US Colonial pipeline restart advances smoothly
Colonial Pipeline, the operator of the biggest US refined oil products system, said May 13 the entire network was now back in service. But it made no mention of the alleged payment to cybercriminals who disrupted operations.
The 8,850-km Colonial pipeline was the target of a ransomware attack May 7, which halted operations on a network that meets about half of the East Coast demand . A cyberattack early in the week shut down the company’s website.
The company started the resumption of service on May 12, but noted some customers may continue to see short-term disruptions.

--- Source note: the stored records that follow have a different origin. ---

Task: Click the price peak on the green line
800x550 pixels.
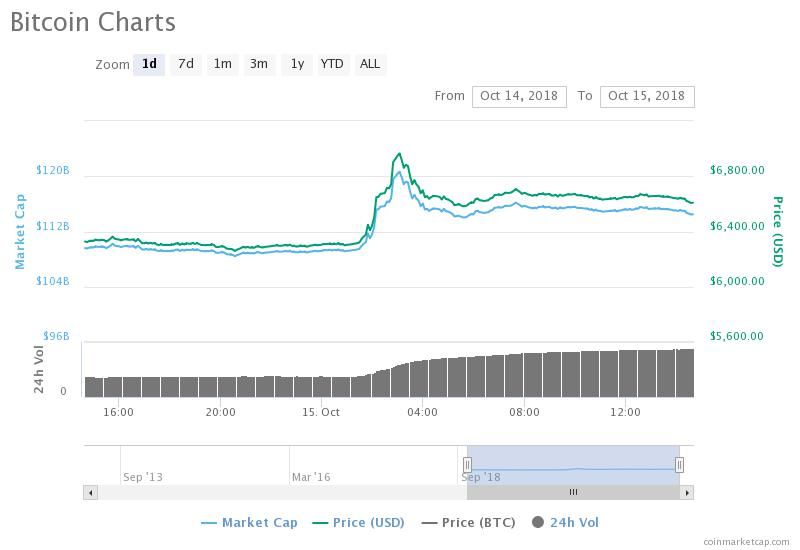Action: tap(400, 154)
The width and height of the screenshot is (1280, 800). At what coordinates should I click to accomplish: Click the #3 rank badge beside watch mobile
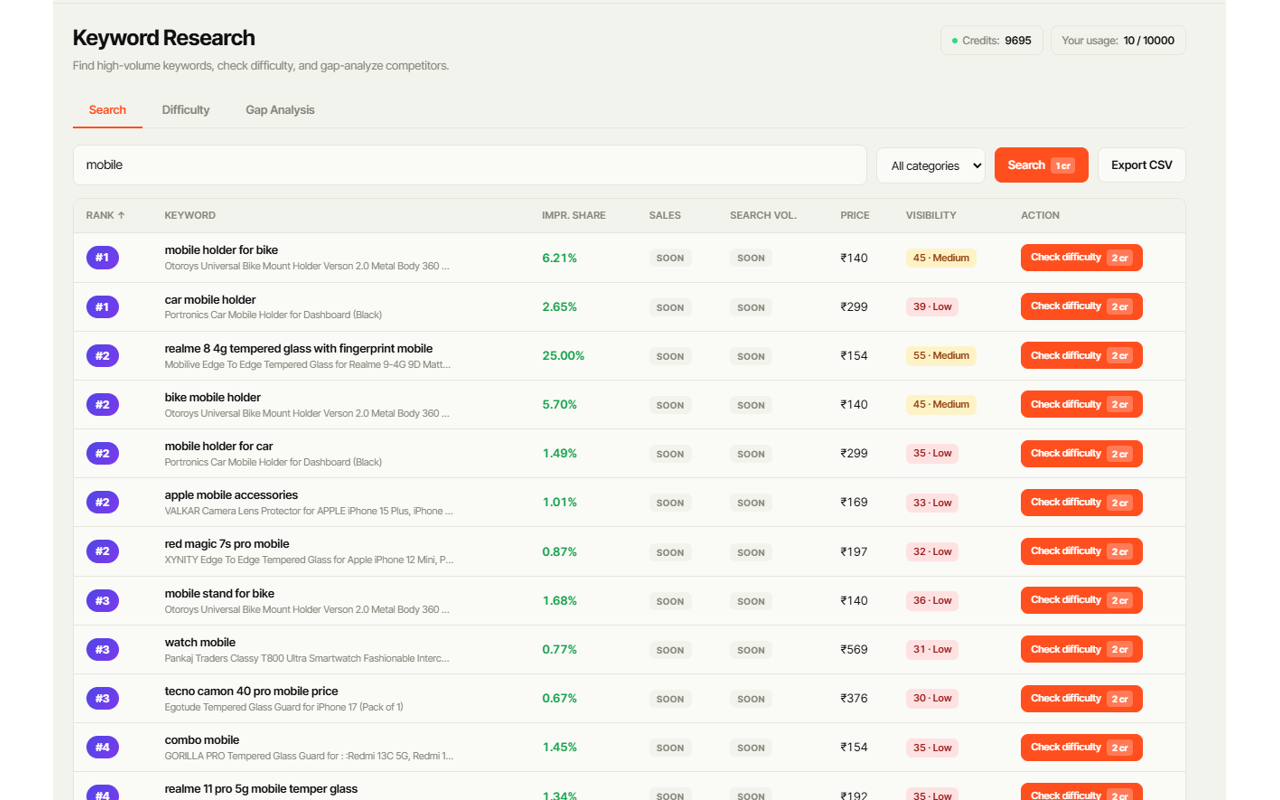pyautogui.click(x=102, y=650)
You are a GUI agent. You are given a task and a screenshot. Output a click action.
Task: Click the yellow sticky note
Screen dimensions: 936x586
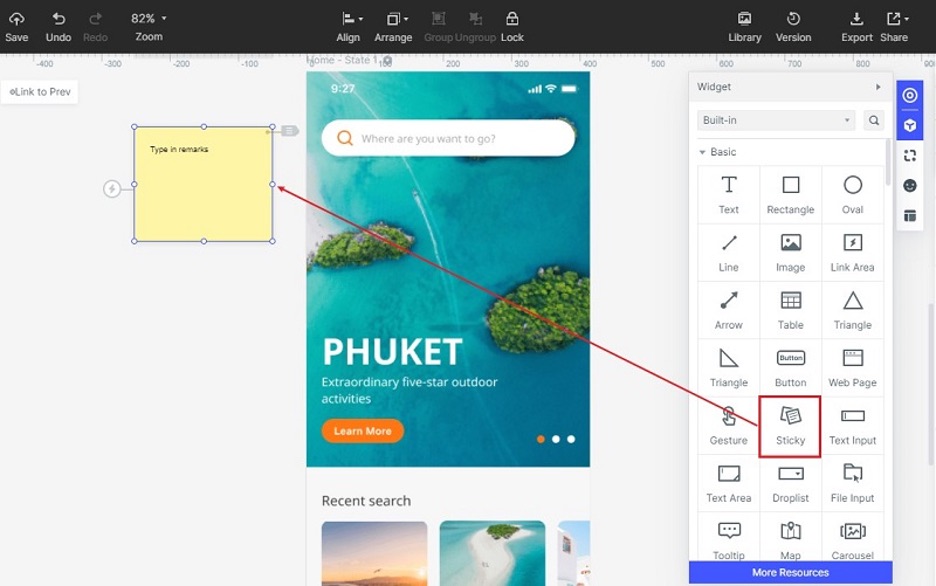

“Colonial Pipeline has continued to make substantial progress in safely restarting our pipeline system,” the company said May 13. “We can now report that we have restarted our entire pipeline system and that product delivery has commenced to all markets we serve.” But it warned of the possibility of disruptions along some parts of the network.
Citing two anonymous sources familiar with the matter, the Bloomberg news service reported May 13 that the pipeline company paid nearly $5mn to the hackers on the same day as the attack, despite earlier reports to the contrary. White House spokesperson Jen Psaki said that ran counter to federal policy.
“It continues to be the position of the federal government, the FBI, that it is not in the interests of the private sector for companies to pay ransom because it incentivises these actions,” she told reporters May 13.
A report published May 14 by The Soufan Center, a research group led by former FBI agent Ali Soufan, warned that would-be cybercriminals will almost certainly be incentivised by the payment of ransom. “Indeed, attacks may spur follow-on attacks, especially once other criminal groups realize exactly how vulnerable certain critical infrastructure might be to ransomware,” the report read.